Tout comme des peuples accèdent à la liberté démocratique, le marketing est, lui aussi, mais d'une façon certes beaucoup plus légère, entré dans cette ère nouvelle où il n'est pas possible de revenir en arrière. Il n'est pas concevable d'expliquer à une nouvelle génération, consumériste, digitale native, qu'il n'y a plus de comparaison produits possible, que l'on ne peut plus donner son avis sur un service ni faire partager les bons plans à son réseau. Il est tout à fait impensable de dire aux consommateurs qu'il leur faut payer pour des services gratuits ou, pire, que la marque qu'ils aiment ne prend pas en compte leurs avis et leurs envies.

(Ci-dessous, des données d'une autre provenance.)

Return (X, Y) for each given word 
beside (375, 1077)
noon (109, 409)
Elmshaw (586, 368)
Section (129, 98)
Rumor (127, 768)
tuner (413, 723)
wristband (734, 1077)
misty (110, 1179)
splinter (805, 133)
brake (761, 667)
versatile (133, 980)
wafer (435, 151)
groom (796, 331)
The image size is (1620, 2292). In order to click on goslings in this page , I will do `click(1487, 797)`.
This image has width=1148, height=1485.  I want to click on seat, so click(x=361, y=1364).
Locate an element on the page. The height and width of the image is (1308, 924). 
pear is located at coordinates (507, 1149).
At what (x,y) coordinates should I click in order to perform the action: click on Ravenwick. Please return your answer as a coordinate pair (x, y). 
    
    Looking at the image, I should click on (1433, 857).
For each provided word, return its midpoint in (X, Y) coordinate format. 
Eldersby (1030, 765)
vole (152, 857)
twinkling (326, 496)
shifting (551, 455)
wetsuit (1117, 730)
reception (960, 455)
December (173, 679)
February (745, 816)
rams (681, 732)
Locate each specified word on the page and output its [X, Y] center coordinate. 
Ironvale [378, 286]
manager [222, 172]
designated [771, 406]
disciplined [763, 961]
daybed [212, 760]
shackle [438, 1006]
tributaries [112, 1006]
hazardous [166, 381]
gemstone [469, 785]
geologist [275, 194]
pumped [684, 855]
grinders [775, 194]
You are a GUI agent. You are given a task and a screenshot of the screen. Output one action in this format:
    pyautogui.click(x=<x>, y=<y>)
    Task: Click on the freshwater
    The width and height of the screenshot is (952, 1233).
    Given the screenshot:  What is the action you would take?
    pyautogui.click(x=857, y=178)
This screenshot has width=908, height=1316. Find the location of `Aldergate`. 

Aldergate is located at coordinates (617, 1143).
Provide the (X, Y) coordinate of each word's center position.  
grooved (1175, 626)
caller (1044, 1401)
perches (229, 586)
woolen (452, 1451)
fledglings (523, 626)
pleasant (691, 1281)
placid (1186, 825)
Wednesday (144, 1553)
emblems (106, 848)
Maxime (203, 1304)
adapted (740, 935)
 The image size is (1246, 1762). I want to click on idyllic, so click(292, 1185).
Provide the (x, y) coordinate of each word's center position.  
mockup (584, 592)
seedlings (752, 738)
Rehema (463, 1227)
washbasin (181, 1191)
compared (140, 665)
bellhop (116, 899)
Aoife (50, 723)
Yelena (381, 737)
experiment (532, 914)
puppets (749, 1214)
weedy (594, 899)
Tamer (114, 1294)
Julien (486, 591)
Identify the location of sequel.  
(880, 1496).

Un tel retour en arrière reviendrait à supprimer ce que cette génération-là considère comme un acquis, à annihiler une liberté d'accès, d'expression et de participation, une reconnaissance de leur statut de consommateur, à supprimer un droit fondamental. Basée sur la participation, cette nouvelle ère du marketing offre la garantie d'un équilibre nouveau entre l'individu et les marques, où l'envie de consommer des uns perdure, mais où, dans le même temps, les excès et le manque de pertinence des autres sont sanctionnés. L'utopie des universitaires, créateurs d'Internet, est devenue réalité. Ils ont offert un réseau indestructible pour lutter contre les régimes antidémocratiques. Mais aussi, et ce qu'ils avaient moins prévu, ils ont donné aux consommateurs l'accès à la liberté de communication et de participation avec les marques. Nous pouvons les en remercier.